Avoid directional put spreads chasing a downside the regime is actively fading, and skip naked strangles where the vanna pocket below 752.49 remains the asymmetric break risk.

What it means for your trading
Iron condor at 44 is the scored-best expression of positive VRP, subdued VVIX, and Steep Contango term structure - deploy in the 30-45 window with wings outside the 750.00 - 760.00 box.

Actionable Summary

The book scores Iron Condor in the 30-45 DTE window as the cleanest expression of today's regime - short wings outside the 760.00 call wall and 750.00 put wall, sized standard book weight while VVIX holds at 86.12. The Elevated / Watchful tape with positive VRP and steep contango funds the structure; the wings respect dealer gravity rather than fighting it.

The single hinge is 752.4924448034 - break below the flip and dealer flow inverts from suppressive to accelerant, so manage the trade against that level, not against ticks. AVOID directional put spreads paying up for steep skew to fade a regime that is intact, and AVOID short single-name vol where dispersion still compounds gap risk. Express the carry through the index, keep the structure on, and let theta work into the 15-session half-life window.

What it means for your trading
Sell the Iron Condor in 30-45 DTE bracketed by 750.00/760.00, watch 752.4924448034 as the regime hinge, and skip single-name premium plus directional put spreads.

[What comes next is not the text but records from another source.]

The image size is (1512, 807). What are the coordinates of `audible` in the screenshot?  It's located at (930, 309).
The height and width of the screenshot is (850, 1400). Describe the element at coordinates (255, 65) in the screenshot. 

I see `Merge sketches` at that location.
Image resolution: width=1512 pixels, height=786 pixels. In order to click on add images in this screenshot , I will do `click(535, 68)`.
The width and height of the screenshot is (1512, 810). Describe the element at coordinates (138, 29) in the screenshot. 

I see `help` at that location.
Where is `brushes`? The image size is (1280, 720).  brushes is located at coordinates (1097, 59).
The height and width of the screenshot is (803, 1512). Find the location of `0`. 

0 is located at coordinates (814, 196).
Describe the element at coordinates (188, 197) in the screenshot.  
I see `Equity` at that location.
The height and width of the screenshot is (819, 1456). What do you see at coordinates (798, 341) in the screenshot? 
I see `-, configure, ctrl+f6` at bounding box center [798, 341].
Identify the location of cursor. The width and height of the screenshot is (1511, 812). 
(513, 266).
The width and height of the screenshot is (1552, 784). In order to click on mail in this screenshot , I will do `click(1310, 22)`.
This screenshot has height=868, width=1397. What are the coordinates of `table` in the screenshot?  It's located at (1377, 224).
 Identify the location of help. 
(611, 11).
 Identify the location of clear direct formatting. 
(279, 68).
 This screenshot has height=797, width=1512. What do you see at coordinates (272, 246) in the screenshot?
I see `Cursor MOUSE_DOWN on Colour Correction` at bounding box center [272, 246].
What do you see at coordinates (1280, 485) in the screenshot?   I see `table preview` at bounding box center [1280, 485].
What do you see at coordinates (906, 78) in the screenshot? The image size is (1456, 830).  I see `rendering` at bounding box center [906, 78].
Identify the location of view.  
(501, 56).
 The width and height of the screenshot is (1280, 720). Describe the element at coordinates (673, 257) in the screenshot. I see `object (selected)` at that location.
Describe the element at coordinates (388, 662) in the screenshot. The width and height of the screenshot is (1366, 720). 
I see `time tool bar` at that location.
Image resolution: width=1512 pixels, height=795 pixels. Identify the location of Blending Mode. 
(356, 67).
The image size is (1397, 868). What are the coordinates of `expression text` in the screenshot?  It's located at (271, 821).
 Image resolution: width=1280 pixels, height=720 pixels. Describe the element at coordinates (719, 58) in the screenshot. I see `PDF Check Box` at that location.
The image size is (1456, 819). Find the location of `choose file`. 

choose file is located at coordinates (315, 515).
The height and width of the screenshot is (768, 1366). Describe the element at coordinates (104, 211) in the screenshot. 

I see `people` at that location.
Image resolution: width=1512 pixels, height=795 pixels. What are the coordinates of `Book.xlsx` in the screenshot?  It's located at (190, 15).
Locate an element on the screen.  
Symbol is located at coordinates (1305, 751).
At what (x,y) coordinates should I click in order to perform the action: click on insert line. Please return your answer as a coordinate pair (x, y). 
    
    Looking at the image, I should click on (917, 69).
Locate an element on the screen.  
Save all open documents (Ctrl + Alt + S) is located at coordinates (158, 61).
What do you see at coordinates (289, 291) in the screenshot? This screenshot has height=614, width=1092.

Frequently Asked Questions

What is the current market volatility regime?
VIX is trading at 17.01 with a Contango term structure. The Fear & Greed index reads Greed, and cross-asset volatility is Aligned across SPY, QQQ, and IWM.
Is SPY in positive or negative gamma today?
SPY is in Positive Gamma gamma with net dealer GEX at $14.41B. The gamma flip sits at 752.49, with the call wall at 760.00 and the put wall at 750.00.
Where is the SPY gamma flip level right now?
SPY's gamma flip is at 752.49 against a spot of 755.38. Above flip, dealer hedging is suppressive; below it, hedging amplifies moves.
Is implied volatility rich or cheap versus realized?
SPY's at-the-money implied vol is 11.48% with a volatility risk premium of 1.39%. Negative VRP means options are cheap relative to recent realized moves; positive VRP means insurance is expensive.
What does the VIX term structure say today?
The VIX curve is in Contango with VIX at 15.64. Contango signals benign forward expectations; backwardation signals near-term stress.
What's the dealer positioning on QQQ and IWM?
QQQ shows Positive Gamma gamma with net GEX at $5.79B (flip: 599.78). IWM shows Positive Gamma gamma with net GEX at $430M (flip: 289.09).